* _Set exercise_:
Locate each line in the listing below that contains the string "height", treating uppercase and lowercase as distinct, and copy every such line.

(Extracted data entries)
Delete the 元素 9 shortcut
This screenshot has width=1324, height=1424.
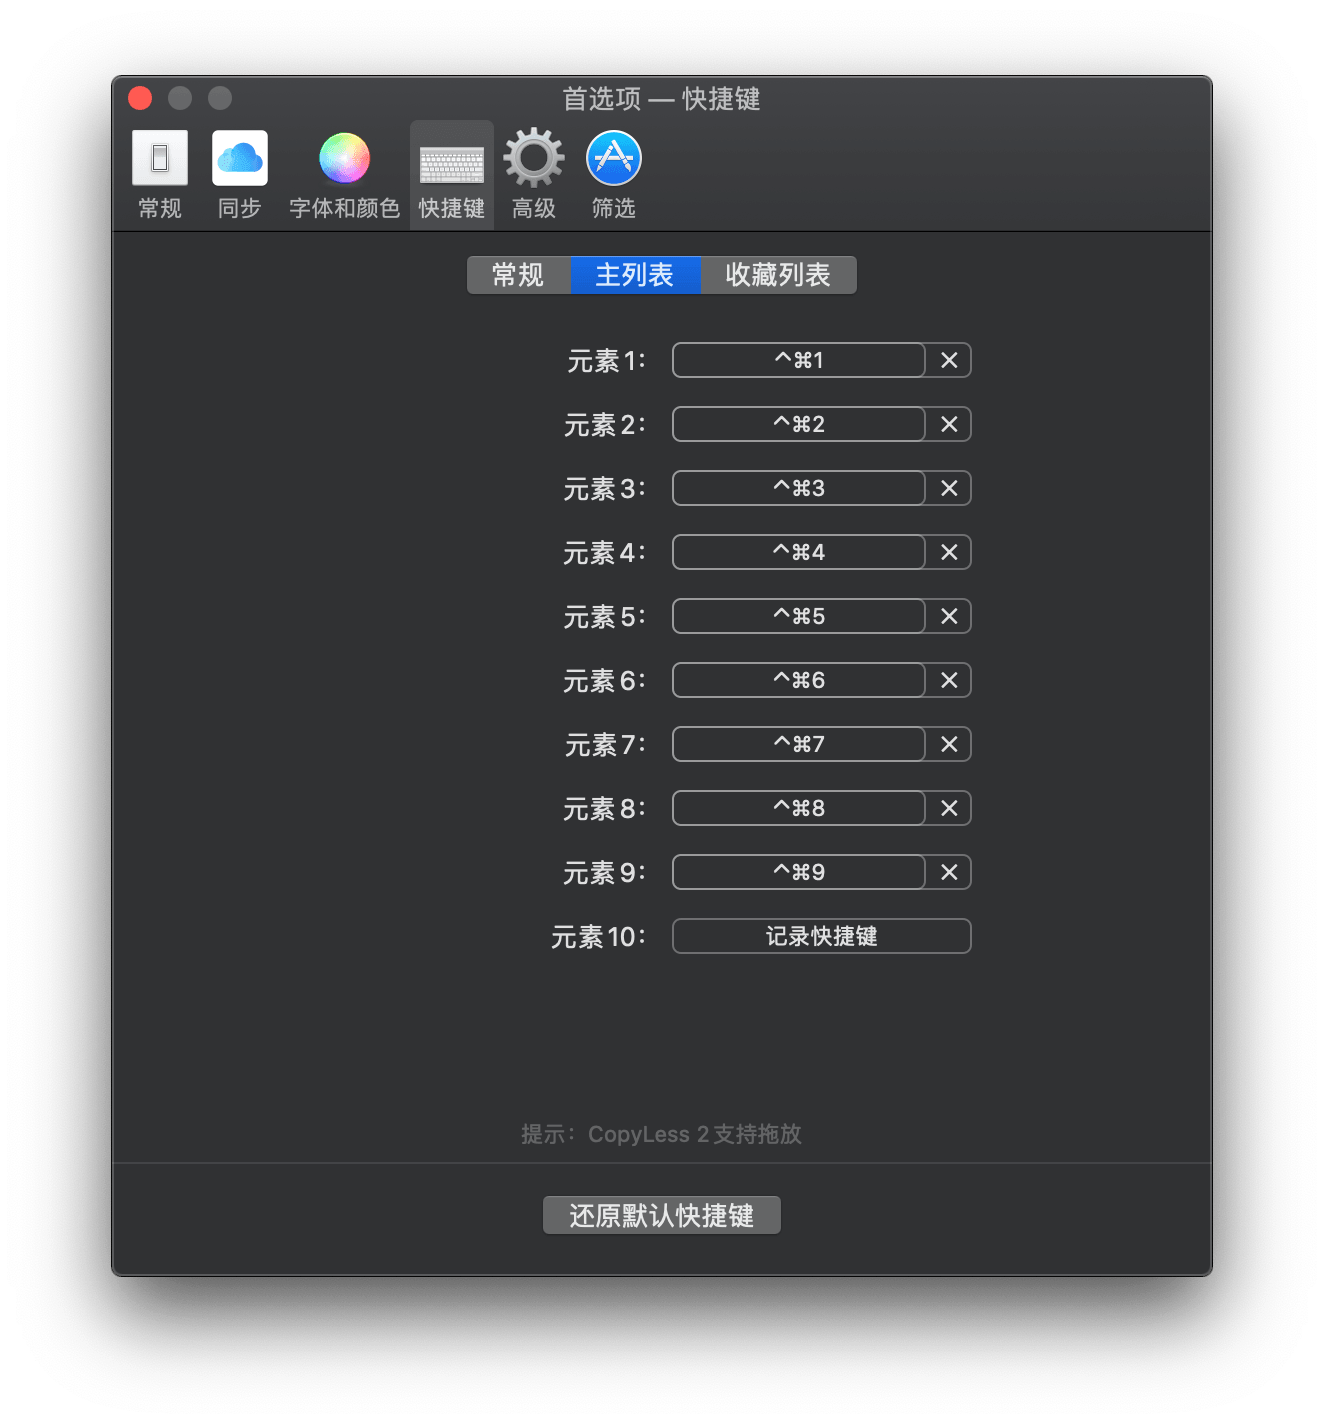[949, 872]
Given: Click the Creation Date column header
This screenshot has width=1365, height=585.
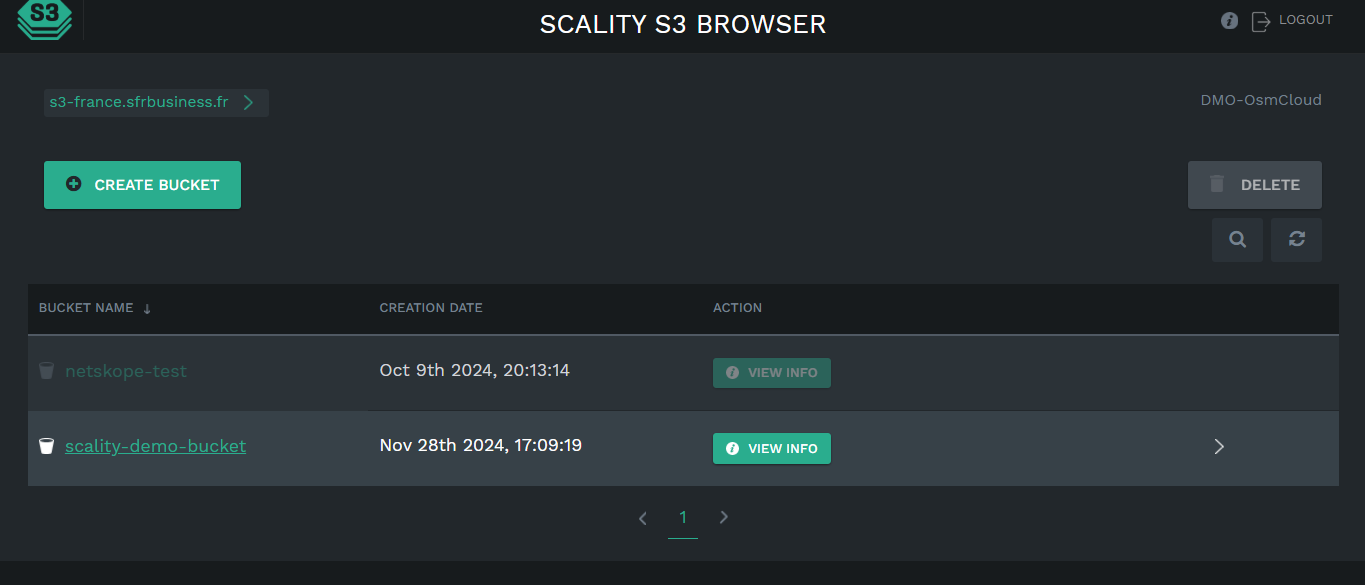Looking at the screenshot, I should pyautogui.click(x=431, y=308).
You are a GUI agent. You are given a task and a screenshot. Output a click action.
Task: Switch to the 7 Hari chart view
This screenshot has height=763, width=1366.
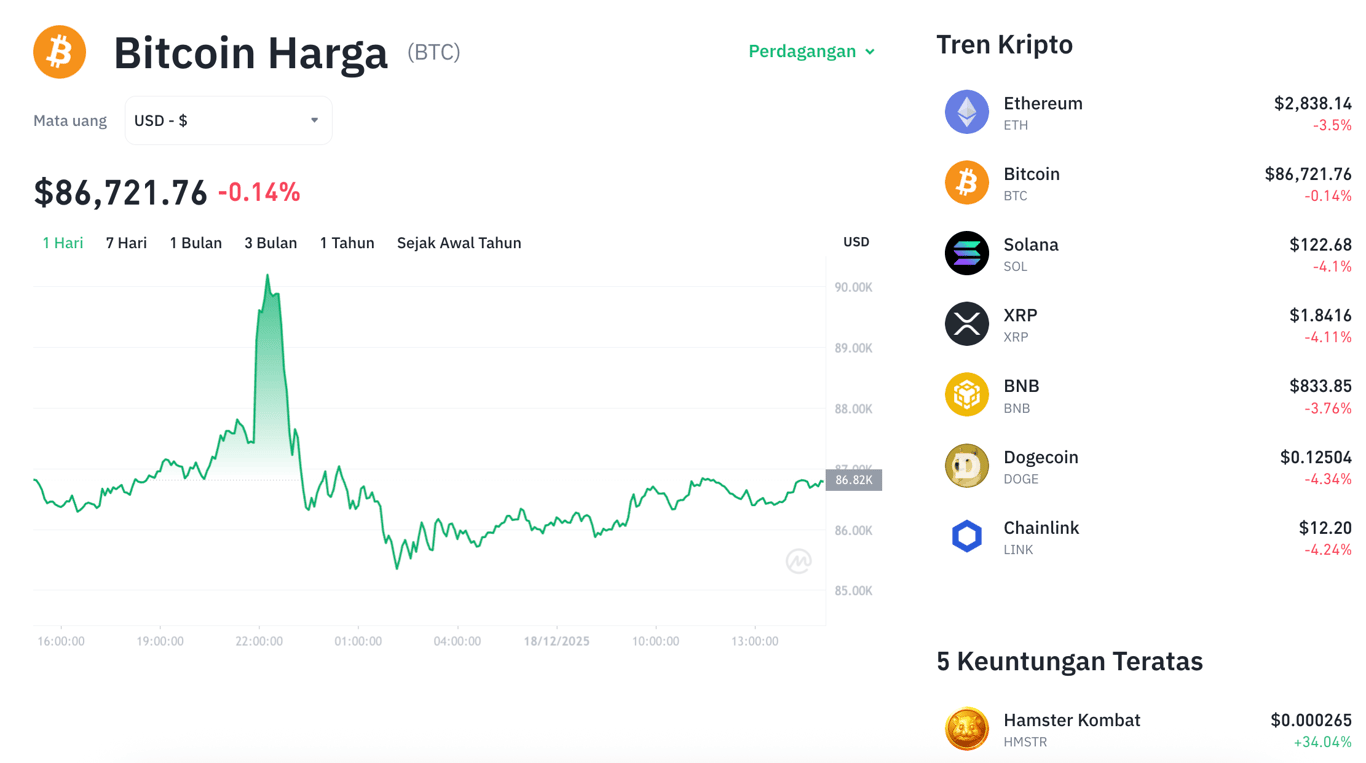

* _Finished task_:
This screenshot has width=1324, height=1424.
This screenshot has width=1365, height=585.
This screenshot has height=763, width=1366.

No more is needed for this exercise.